September 27, 1962: Tar Sand Project Approval Starts New Era For Canadian Oil

September 27, 1962
Tar Sand Project Approval Starts New Era For Canadian Oil

BY: CARL O. NICKLE, Publisher of the Daily Oil Bulletin & Oil In Canada

In recommending approval of the application of GREAT CANADIAN OIL SANDS LIMITED for the first commercialscale development of Alberta's famed Athabaska Tar Sands, the Alberta Oil & Gas Conservation Board has made a vital and far reaching decision.

The Decision: the time has come to fit the huge Tar Sands reserve, on a small scale, into the petroleum supply pattern. Despite the fact that Alberta and other Western Canadian reserves of conventional petroleum. recovered from drilled oilwells, will continue to expand for many years yet, the overall hunger for petroleum products will grow even faster.

It would be four years 1966 before the initial Tar Sands project could go on stream. It would provide up to 31,500 barrels of synthetic petroleum" per day a volume less than one year's increase in daily consumption of petroleum in Canada. In other words, when the G. C. O. S. project goes on full stream, it will absorb a market somewhat less than one quarter of the total increase in Canadian consumption that will occur prior to that event.

The Conservation Board does not consider the impact of G. C. O. S. proposal on the market for conventionally produced Alberta crude oil, on the allocation factor, and on the ratio of actual production to productive capacity, sufficient to have any serious detrimental affect on the conventional crude oil industry.

"All things considered," says the Board, "the impact of the proposed production of oil from oil sands on the conventional crude oil producing industry is within the range which would be in the public interest. "

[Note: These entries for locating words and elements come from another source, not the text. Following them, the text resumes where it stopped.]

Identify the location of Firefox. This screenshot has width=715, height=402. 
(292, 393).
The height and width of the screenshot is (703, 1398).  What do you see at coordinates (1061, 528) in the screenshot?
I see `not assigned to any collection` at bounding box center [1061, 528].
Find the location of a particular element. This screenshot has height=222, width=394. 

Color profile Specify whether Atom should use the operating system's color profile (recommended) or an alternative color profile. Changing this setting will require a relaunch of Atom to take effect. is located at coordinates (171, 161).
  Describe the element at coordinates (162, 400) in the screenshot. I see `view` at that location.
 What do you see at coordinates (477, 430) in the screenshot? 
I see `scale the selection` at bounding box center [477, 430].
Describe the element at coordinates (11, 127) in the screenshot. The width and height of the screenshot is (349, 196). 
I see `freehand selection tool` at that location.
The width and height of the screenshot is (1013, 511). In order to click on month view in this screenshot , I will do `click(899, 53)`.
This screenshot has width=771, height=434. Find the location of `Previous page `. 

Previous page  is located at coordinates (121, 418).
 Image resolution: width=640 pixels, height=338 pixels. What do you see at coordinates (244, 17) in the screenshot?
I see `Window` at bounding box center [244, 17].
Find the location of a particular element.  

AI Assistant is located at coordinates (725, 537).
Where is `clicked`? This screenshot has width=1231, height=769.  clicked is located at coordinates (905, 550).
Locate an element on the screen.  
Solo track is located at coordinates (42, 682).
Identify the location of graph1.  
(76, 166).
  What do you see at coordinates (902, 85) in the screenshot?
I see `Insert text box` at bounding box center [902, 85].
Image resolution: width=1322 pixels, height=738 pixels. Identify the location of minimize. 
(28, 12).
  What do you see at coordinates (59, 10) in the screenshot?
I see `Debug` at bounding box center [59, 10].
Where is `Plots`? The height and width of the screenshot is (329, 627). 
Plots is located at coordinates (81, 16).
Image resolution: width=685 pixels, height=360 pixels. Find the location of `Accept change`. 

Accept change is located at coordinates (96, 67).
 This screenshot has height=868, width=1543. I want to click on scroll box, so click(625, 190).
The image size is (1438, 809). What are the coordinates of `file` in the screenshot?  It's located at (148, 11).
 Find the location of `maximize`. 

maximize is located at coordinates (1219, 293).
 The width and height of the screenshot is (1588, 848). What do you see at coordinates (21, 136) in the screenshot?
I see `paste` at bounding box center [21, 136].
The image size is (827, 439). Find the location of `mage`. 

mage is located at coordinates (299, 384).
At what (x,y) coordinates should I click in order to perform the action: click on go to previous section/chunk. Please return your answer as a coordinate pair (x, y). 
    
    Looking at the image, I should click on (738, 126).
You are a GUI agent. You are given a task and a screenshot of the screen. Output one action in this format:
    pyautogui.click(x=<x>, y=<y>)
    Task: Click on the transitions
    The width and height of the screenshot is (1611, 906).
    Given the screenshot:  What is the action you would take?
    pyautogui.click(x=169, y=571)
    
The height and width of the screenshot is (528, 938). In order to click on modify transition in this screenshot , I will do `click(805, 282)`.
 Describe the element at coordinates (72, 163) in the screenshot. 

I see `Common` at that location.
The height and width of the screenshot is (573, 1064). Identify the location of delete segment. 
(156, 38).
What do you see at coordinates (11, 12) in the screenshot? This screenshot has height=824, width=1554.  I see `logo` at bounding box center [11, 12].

The Board's forecasts for Alberta alone (and not taking into account other productive areas of Western Canada) show that Alberta virgin reserves of oil will approximate some 7.3 Billion Barrels by 1970, at which time remaining proved reserves will total 4.1 Billion barrels, productive capacity 1,240,000 barrels per day, and demand for Alberta crude oil will reach some 703,000 barrels per day.

In the absence of oil sand production, the ratio of production to productive capacity in Alberta is expected to increase slowly from its present 48% to 50% in 1966 and thereafter at an increasing rate to some 69% by 1975. The effect of 31,500 barrels daily of Tar Sand oil on this ratio would be to decrease it to about 47% in 1966 and 66% in 1975.

The life index (total Alberta remaining proved reserves, divided by annual production) is currently some 22 years, is expected to fall to about 19 years by 1966, and thereafter to decline to some 12 years by 1975. Effect of the proposed Tar Sand production would be to increase life index for conventional crude oil from 19 to 21 years in 1966, and from 12 to 13 years in 1975. (The United States has a current life index in oil of 13 years, a level that has changed by only a fraction of a year during the past decade, since expanding production has kept pace with enlarging reserves).

The Alberta Conservation Board believes "it would not be in the public interest for the life index (in Alberta) to fall to or below the level of 12 to 13 years which is predicted by the Board for 1975. " This means that some supplement to conventional crude oil production appears desirable before 1975 and perhaps not later than 1970". Hence, the first approval of a Tar Sands project, designed to bring limited volumes of this production into the stream of Canadian oil in another four years.